Si nous n'agissons pas dès maintenant, notre budget carbone sera consommé et nous nous dirigerons vers un monde où la température aura augmenté de 4 °C. Les conditions de vie seront fortement dégradées, voire insupportables. Comme je vous l'ai expliqué au début de mon propos, le système économique sera fortement fragilisé. Le rapport « The Green Swan », élaboré en 2020 par la Banque des règlements internationaux et la Banque de France était on ne peut plus clair : les risques liés au climat sont une source de risques financiers. L'accumulation de CO2 au-delà d'une certaine limite peut avoir des impacts irréversibles. Alors que les difficultés des banques, lors d'une crise financière ordinaire, peuvent être résolues par de l'aide, il sera beaucoup plus difficile d'y remédier dans le cas de secteurs qui ne seront plus viables à cause du réchauffement climatique.

Les risques climatiques sont colossaux pour le système économique. Pour les banques et les acteurs de la finance, ils sont principalement de deux sortes.

Il y a, d'une part, les risques physiques liés au coût économique et aux pertes financières entraînées par des catastrophes climatiques sévères. 2023 est la troisième année où les sinistres climatiques ont été les plus graves, ce qui a amené les assurances à combler des pertes à hauteur de 6,5 millions d'euros. Pour prévenir ces risques, il est indispensable d'engager une bifurcation énergétique, économique, et de changer nos modes de vie. C'est la seule manière d'éviter le chaos climatique.
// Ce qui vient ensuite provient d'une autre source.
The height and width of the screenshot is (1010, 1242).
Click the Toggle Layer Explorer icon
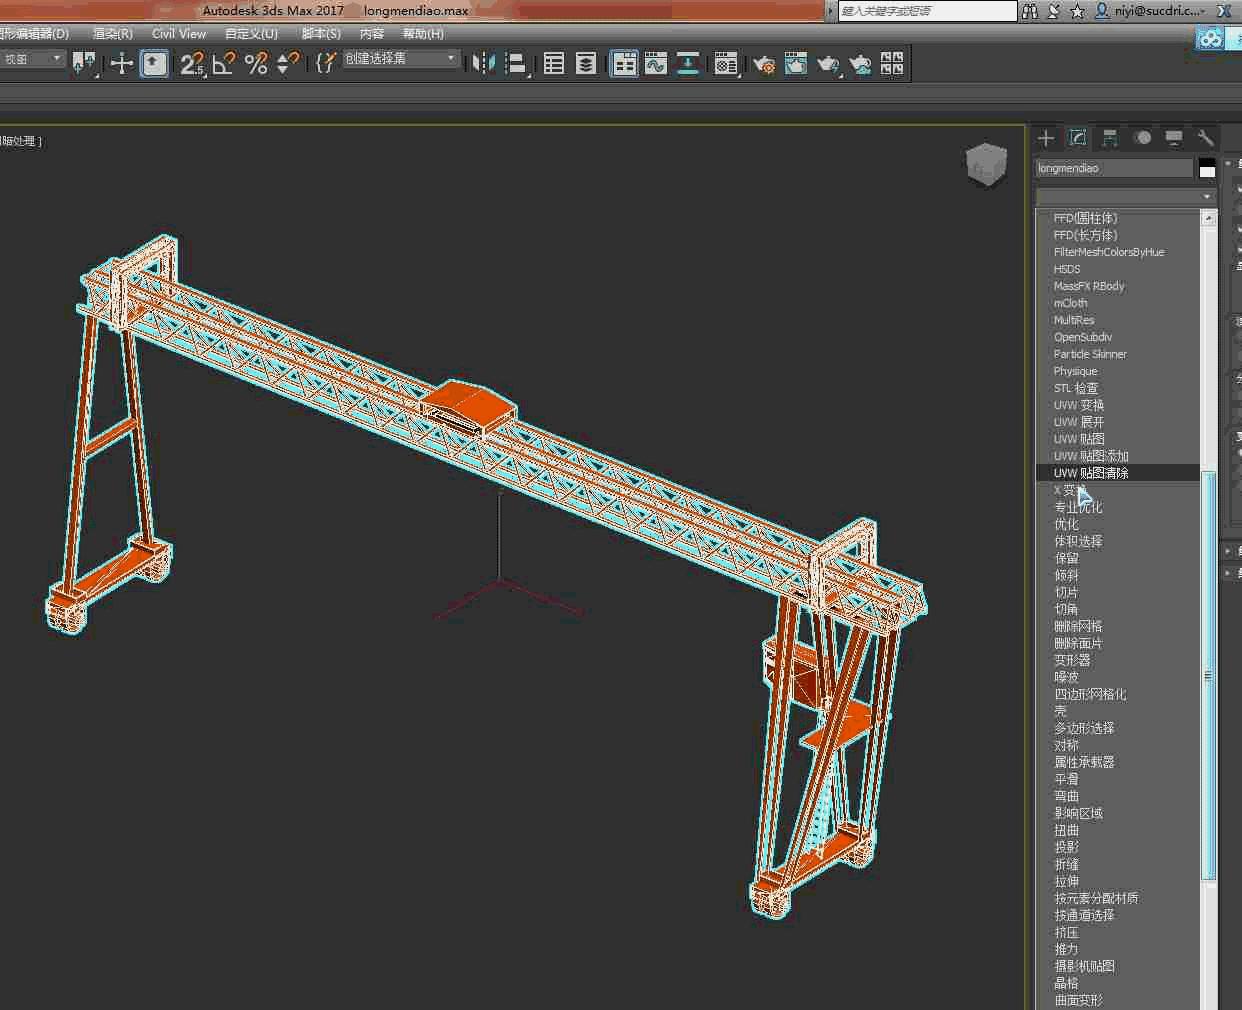pyautogui.click(x=586, y=64)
Il y a, d'autre part, les risques de la transition. Ce sont les risques associés à un changement abrupt – changement politique, augmentation du risque réputationnel, limites technologiques. Ils sont induits si la transition est subie, si elle se fait par la contrainte et non par la planification. Sans action immédiate ni trajectoire claire, le risque d'un changement abrupt augmente considérablement. L'exposition des acteurs financiers aux énergies fossiles leur fait courir un risque de transition important.

La nécessaire sortie des énergies fossiles, qui impose de laisser dans le sol une très grande partie des ressources aujourd'hui inexploitées, entraînera une perte de valeur des actifs fossiles, qui deviendront des « actifs échoués ». S'ils perdent 80 % de leur valeur, ce qui paraît tout à fait plausible dans un monde neutre en carbone, trois à cinq des plus grandes banques européennes n'auraient pas assez de fonds propres pour essuyer leurs pertes, et de nombreuses banques françaises basculeraient dans le rouge.

Ces risques climatiques ne sont pas reflétés par les données passées. Ils peuvent survenir à court, moyen et long terme alors que le système actuel n'est conçu que pour analyser le risque à court terme – à un an, voire à trois ans – et sur la base d'événements déjà survenus. C'est ce que l'ancien gouverneur de la Banque d'Angleterre, Mark Carney, appelait la « tragédie des horizons ». Les banques anticipent donc difficilement les futurs risques liés au dérèglement climatique.

C'est pourquoi l'article 2 de cette proposition de loi vise à protéger les Français en garantissant la stabilité du système financier par une augmentation des fonds propres exigés des banques lorsqu'elles investissent dans les énergies fossiles, afin de réduire leur exposition. C'est aussi la meilleure manière d'éviter les risques physiques induits par les impacts des énergies fossiles et du réchauffement climatique.

Il est apparu que le texte que je vous propose pouvait encore être amélioré. Je défendrai donc plusieurs amendements visant à renforcer cette proposition de loi.

Le message que je cherche à faire passer est extrêmement clair : le monde de la finance ne peut plus continuer à s'extraire des limites physiques de notre monde. Les impératifs climatiques s'imposent à tous, et en premier lieu aux acteurs économiques qui ont contribué pendant des décennies à financer et à renforcer des activités faisant peser un risque vital sur l'ensemble de la population dans le but d'en tirer des profits immédiats. Le retard accumulé face à la catastrophe climatique est considérable. Il convient donc de retrouver notre souveraineté, de reprendre la main sur les investissements des banques et des acteurs financiers en fixant un cadre clair pour protéger les Français. En tant que législateur, nous devons nous extraire des impératifs de rendement immédiat pour prendre les mesures qui s'imposent et pouvoir enfin ouvrir de nouveaux horizons.